At most speeds the steering feels overly soft, but when the Buick is pushed a bit harder, there is a bit of liveliness to be felt through the wheel. For example: I drove onto a loop-style highway ramp, and I purposely stayed off the brakes as long and as much as possible just to see how the Enclave reacted. Sure, the kids may have not have appreciated such move, but I really enjoyed how the soft and bouncy Enclave gently leaned to the side while the steering wheel remained firm and communicative. I figured it would’ve short-circuited, like “What the heck are you doing, I’m a Buick!”

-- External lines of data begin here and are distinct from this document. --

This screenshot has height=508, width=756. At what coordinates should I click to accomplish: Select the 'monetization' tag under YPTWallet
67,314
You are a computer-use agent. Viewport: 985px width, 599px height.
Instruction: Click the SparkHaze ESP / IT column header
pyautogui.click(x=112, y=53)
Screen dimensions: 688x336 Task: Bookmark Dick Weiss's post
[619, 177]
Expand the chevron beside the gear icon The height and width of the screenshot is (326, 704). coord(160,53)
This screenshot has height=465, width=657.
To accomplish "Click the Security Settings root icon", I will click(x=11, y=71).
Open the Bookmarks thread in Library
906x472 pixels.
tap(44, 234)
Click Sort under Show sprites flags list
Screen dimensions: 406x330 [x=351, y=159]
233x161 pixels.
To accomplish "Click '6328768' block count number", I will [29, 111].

Most of our time with the Enclave was spent with the heated seats, heated steering wheel and wipers turned on, and I can honestly say that I loved it. I would most certainly not mind driving this through the entire winter—especially with its all-wheel drive system.
Can It baby?
Yes. The Enclave features three rows of seating, and with gorgeous and comfortable second-row captain chairs, and a fully flat-folding third row, you can fit up to 7 people. If you’re concerned about baby space, we did attach our car seat to the passenger side captain chair, which is most likely what one-or-two kid families would do. If you require more, you can attach up-to one car seat per captain chair, and one more in the third row, for a total of 3 car-seats that require LATCH/Isofix anchors.

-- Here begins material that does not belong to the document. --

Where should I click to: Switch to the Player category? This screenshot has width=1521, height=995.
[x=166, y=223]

Regardless if they’re babies, or fully grown-men, everyone will love the rear-entertainment center, which features a DVD player flip-down screen, wireless headphones, and for the gamer in all of us—A/V and household power hook-ups to plug in whatever your heart desires.
Missi hates it when cars don’t have rear ac/heat vents, even if it’s a car as small as a Beetle, she just really wants the kids to have solid ac or heat if they need it. Who can blame her? Well, the Enclave is in to please with a fully separate climate-zone which covers the second and third row, as well as many overhead and side vents for the kids to either sweat or freeze on-demand.
When it comes to cargo, the Buick Enclave features 115.2 ft³ of cargo volume (with third-row folded down), and it can accommodate just about anything daily life may throw at you. If you can’t fit it here, then you probably need a U-Haul… Or for the sake of keeping it in the GM family, a Chevy Suburban!
All in all the Buick Enclave may not be what everybody wants or needs, but as a Dad, Husband and guy that likes cars in general, I believe there is a lot to appreciate about the Enclave’s old-school charm. Seriously, it has just about anything I would ever need on any given day—and more! Plus it scored a 5-star rating on frontal and side crash tests, and 4-star on rollover, so on top of everything—it’s pretty darn safe. (Source: NHTSA)
What would I change? Given our 14mpg city and 20mpg highway average, I’d like to see a more fuel-efficient turbo engine, adaptive cruise control, as well as push-button start. Oh, and the cool all-digital gauge cluster from the Regal GS. Not because it needs it, but because it’s pretty cool.
Fun Fact: I called OnStar three times during our test. Once to ask for the 4G LTE HotSpot password so Missi could work on her laptop while on the road, and twice to have turn-by-turn directions loaded into the GPS without having to move a finger. Totally loved it!
- Super-comfy seats.
- Perfect rear amenities for short and long trips.
- Class-leading safety.
- Ride height makes it easy for older kids to climb in, as well as for parents to load smaller ones into car seats.
The Not So Great:
- Poor fuel economy.
- Touchscreen responsiveness is hit-or-miss.
- Lack of more modern features like adaptive cruise control and push-button start.